January 8, 2021. ConnectPay, an online banking service provider, has been working closely with a few UK-based firms. Marius Galdikas, CEO at ConnectPay, has shared that even before the new trade deal was announced, their UK partners had started establishing out-of-country entities in order to remain inside the European Union’s regulatory framework. This, along with the following of new rules for the Single Euro Payments Area (SEPA) payments shows UK’s companies’ aim to retain a strong connection to the EU market.
The UK and EU managed to strike a deal before the deadline, however, some major issues still remain unresolved. That said, a great deal of uncertainty has been looming throughout the entire transitional period, raising questions on how to navigate through newly-set barriers and continue business with partners based in the EU.
M. Galdikas shared that, before the Brexit deadline, he has witnessed several partners establish entities in Ireland and continental Europe.
“I think the biggest driver has been the opportunity to uphold licenses within the EU as well as to mitigate uncertainty over regulatory and AML requirements if they start to diverge,” explained Galdikas. “Also, there are still quite a few question marks hanging over the trade agreements, which is likely to result in additional costs for the businesses. That’s why setting up and signing deals with EU-entities brings more reassurance that we all can continue business as usual,” he added.
The departure has raised talks about the future of Single Euro Payments Area—SEPA—payments. Businesses have grown fond of the swiftness SEPA has brought to all cross-border transactions, and it seems they may continue using SEPA services offered by the EU financial institutions (FIs) as long as the latter apply the current rules for non-EEA transactions to SEPA Credit Transfer (SCT) and SEPA Direct Debit (SDD) payments within the UK.

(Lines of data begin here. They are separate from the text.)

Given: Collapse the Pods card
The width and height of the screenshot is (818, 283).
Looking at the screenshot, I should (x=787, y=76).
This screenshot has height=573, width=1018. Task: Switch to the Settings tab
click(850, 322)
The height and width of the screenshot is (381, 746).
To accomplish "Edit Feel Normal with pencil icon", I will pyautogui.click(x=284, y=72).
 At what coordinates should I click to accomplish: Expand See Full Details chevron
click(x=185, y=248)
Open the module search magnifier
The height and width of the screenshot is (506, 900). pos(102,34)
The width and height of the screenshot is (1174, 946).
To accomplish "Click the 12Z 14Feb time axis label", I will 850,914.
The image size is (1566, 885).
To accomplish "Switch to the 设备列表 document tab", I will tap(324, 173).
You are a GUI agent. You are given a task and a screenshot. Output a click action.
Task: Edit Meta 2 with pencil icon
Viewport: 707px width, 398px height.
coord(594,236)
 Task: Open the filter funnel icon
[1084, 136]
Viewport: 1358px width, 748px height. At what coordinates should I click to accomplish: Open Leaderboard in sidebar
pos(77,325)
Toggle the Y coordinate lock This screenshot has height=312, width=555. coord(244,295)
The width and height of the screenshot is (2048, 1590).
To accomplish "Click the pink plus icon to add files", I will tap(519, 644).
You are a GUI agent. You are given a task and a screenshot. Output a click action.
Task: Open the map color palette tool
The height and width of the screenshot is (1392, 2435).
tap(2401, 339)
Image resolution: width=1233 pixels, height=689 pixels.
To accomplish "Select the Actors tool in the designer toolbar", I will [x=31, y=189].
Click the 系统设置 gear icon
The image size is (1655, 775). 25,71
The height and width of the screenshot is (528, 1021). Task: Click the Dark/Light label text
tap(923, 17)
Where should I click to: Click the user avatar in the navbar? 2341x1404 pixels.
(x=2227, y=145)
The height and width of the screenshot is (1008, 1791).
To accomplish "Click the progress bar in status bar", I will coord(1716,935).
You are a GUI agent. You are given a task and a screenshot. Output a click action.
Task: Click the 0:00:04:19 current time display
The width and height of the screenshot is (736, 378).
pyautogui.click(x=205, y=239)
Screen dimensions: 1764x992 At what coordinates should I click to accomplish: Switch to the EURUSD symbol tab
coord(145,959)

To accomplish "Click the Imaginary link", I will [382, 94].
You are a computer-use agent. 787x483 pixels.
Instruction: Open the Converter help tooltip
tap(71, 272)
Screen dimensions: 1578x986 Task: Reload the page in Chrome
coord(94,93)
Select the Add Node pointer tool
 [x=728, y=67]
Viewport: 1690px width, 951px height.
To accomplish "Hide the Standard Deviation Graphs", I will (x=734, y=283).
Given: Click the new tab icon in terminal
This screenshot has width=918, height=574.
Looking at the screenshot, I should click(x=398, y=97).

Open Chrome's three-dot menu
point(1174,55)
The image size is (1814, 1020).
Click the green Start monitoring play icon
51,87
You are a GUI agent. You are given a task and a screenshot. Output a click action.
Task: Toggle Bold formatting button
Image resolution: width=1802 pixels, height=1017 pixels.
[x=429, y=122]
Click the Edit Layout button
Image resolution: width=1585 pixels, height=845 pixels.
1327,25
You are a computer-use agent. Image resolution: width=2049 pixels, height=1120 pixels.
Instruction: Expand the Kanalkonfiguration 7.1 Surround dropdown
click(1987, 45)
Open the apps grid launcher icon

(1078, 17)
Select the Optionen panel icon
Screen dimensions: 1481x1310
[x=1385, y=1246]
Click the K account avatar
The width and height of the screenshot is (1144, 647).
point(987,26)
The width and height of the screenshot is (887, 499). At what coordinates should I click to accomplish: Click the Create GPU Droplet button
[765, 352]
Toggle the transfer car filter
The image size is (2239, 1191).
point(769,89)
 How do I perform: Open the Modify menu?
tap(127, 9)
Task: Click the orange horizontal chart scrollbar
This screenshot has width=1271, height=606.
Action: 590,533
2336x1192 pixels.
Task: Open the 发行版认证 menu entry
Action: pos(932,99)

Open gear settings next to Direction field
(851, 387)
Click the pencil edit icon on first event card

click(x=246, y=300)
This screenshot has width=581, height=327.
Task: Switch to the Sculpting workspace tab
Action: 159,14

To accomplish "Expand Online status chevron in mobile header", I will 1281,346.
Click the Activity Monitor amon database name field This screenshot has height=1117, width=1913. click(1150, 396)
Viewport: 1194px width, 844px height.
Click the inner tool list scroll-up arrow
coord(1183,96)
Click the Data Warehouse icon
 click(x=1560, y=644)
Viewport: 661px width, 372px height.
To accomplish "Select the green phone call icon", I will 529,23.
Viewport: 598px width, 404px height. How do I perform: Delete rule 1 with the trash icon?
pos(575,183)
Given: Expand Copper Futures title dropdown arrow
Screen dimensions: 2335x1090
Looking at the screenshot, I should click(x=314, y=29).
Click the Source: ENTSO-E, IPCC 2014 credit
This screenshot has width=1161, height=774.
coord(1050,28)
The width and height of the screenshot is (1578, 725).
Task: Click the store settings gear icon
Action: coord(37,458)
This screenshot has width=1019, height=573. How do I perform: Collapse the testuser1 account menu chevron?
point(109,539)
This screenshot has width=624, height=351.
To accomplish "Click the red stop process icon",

Slight disorder concerning SEPA payments processing is inevitable, hence the Bank of England’s previously issued warning to UK’s financial institutions to “continue taking measures to minimise disruption”. Galdikas seconded this, noting that non-UK FIs, including themselves, have already taken the appropriate measures in regard to the matter to ensure the transition is as seamless as possible.
“From a technical perspective, we already have a setup for non-EEA SEPA members—like Switzerland—where we require debtor address details, thus we will just flick a switch to turn on the same requirements for payments to/from the UK,” he added.
“Without a doubt, it is quite a stressful time for all,” Galdikas continued. “That said, fintechs are no strangers to sudden changes in the market, thus we look forward to continuing to work with UK-based businesses and aim to help them ease into the post-Brexit framework any way we can.”